Keywords: Mycobacterium ulcerans; Buruli ulcer; WHO; Topographic maps
Buruli Ulcer (BU) is a disease caused by Mycobacterium Ulcerans (MU) that manifests as disfiguring skin ulceration which is difficult to treat. In its advanced stage the disease does not respond to drugs and requires surgery, sometimes even limb amputation. It often starts as a painless, mobile swelling under the skin called a nodule. The disease can present as a large area of indurations- plaque- or a diffuse swelling of the legs and arms - edema. Because of the local immunosuppressive properties of mycolactone, or perhaps as a result of other unknown mechanisms, the disease progresses with no pain and fever, which may partly explain why those affected often, do not seek prompt treatment . If untreated BU may lead to extensive soft tissue destruction, with inflammation extending to deep fascia. The parts of the body most affected are the extremities. Subsequent complications may include contracture and deformities. The main form of treatment was excision surgery and skin grafting while, occasionally amputation of limb is unavoidable. Today, however, according to WHO the overwhelming evidence is that, 8 weeks of streptomycin-rifampicin or 4 weeks of rifampicin-streptomycin followed by 4 weeks of rifampicin-clarithromycin or 8 weeks of other oral regimens all achieve recurrence-free healing with an acceptable level of side-effects. This is true for ulcers of all sizes, even without additional surgery to remove necrosis or skin grafting to accelerate healing .
In recent years, there has been increased incidence of BU in West Africa (including Benin, Burkina Faso, Cote d'Ivoire, Ghana, Guinea, Liberia and Togo), Mexico, French Guyana, Papua New Guinea and Australia. The disease seems to affect mostly impoverished inhabitants in remote and rural areas; children are the most vulnerable, accounting for approximately 70% of the cases . The World Health Organization (WHO) has recognized BU as the third most prevalent mycobacterium disease after tuberculosis and leprosy and has called for urgent action to control [3,4].
The disease was first described by Cook in Uganda in1897  and the etiologic agent was characterized by  and others in Australia. Since  reported the first case of Buruli ulcer identified in Ghana in 1971 awareness of the public health importance of the disease has been increasing . Due to the ugly appearance of the deformities it leaves, Buruli ulcer is greatly feared and stigmatized in the endemic areas, and is often attributed to witchcraft and curses .

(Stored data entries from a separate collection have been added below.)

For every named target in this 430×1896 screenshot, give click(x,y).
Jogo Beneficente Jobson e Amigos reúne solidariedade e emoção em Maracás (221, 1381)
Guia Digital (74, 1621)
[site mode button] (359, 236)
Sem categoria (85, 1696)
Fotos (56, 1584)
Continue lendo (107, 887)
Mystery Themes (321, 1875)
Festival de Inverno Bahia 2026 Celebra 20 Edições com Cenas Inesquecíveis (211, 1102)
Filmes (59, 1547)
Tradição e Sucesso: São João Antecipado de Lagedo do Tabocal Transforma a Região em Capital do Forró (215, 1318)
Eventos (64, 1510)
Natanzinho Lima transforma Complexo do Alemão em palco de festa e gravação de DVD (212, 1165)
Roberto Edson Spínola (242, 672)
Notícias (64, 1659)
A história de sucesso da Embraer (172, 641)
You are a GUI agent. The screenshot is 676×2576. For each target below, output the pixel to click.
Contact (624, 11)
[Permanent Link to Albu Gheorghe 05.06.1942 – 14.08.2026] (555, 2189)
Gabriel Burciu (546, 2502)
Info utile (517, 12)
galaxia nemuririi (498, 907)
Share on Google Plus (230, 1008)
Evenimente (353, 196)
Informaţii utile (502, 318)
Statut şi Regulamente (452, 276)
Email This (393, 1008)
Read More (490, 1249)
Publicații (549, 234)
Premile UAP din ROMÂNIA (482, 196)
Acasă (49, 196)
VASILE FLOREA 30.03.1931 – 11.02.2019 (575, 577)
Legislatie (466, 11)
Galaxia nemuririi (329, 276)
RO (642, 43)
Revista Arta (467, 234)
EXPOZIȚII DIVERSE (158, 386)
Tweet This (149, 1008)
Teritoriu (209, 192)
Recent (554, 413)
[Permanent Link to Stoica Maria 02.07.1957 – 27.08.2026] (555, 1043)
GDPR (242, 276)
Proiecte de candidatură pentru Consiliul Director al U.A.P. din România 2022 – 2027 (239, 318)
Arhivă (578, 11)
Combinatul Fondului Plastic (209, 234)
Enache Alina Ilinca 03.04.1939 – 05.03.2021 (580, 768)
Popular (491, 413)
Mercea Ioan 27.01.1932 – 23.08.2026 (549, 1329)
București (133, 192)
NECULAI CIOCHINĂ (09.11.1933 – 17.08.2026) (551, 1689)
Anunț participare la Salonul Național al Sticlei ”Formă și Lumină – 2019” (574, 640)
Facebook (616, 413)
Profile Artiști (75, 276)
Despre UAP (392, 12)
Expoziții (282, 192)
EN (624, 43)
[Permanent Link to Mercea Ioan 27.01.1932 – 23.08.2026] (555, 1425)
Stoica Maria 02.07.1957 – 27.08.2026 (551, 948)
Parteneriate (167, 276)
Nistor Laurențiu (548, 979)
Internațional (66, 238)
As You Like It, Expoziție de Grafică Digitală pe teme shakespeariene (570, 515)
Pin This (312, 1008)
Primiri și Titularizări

The mode of MU infection is still unknown; yet several hypotheses have been described. The first hypothesis is trauma to the skin by a contaminated environment (e.g., soil, water, vegetation, insect vector) . The second hypothesis is that, as MU has been shown to be aerosolized from suspensions of tap water  it could be inhaled or ingested [11-13] and then reactivated in low temperature areas of the body at the sites of trauma. The second hypothesis is demonstrated in an extensive outbreak among residents of Philip Island [14,15]. One could argue, however, that there are either three hypotheses, or basically only one hypothesis: i.e., whatever mechanism or vector transmission, the basic idea is that there is some unknown environmental reservoir (in water-or mud plant bio films; snails; amoebae; fish; faecal pellets of certain rodents; etc.). These suggest some space-confined environmental reservoir, which justifies the definition of the risk of infection to space or place-defined risk; and therefore the analysis based on a geostatistical approach. Since environmental processes that play a role in mediating BU disease are spatially continuous in nature  BU rates are expected to display some spatial pattern, i.e. BU rates measured in communities that are geographically closer should be more similar than the rates recorded over larger separation distances.
Past studies of spatial patterns have relied mostly on methods based on the examination of the mean and variance or on the frequency distribution of observed disease incidence . Deterministic approaches to interpolation (trend surface, inverse distance weighting, triangulation, and splinting) are based upon a priori mathematical models of spatial variation. It is assumed that the sampled data has no errors, which is often an incorrect assumption. In practice, error cannot be eliminated but only minimized. Therefore, in most cases one cannot produce the best representative map of estimated values in un-sampled locations with these techniques. However, these methods do not incorporate information on the location of the samples and in particular they fail to consider the degree of dependency between neighbouring observations (i.e., spatial dependence). Recently, methods that recognize such dependency have been proposed . Geostatistics, as introduced by geologists, quantifies the spatial dependence and has been applied successfully in agro forestry, agronomy, and entomology . In this study, we incorporate a geostatistical technique to investigate the spatial patterns of BU prevalence.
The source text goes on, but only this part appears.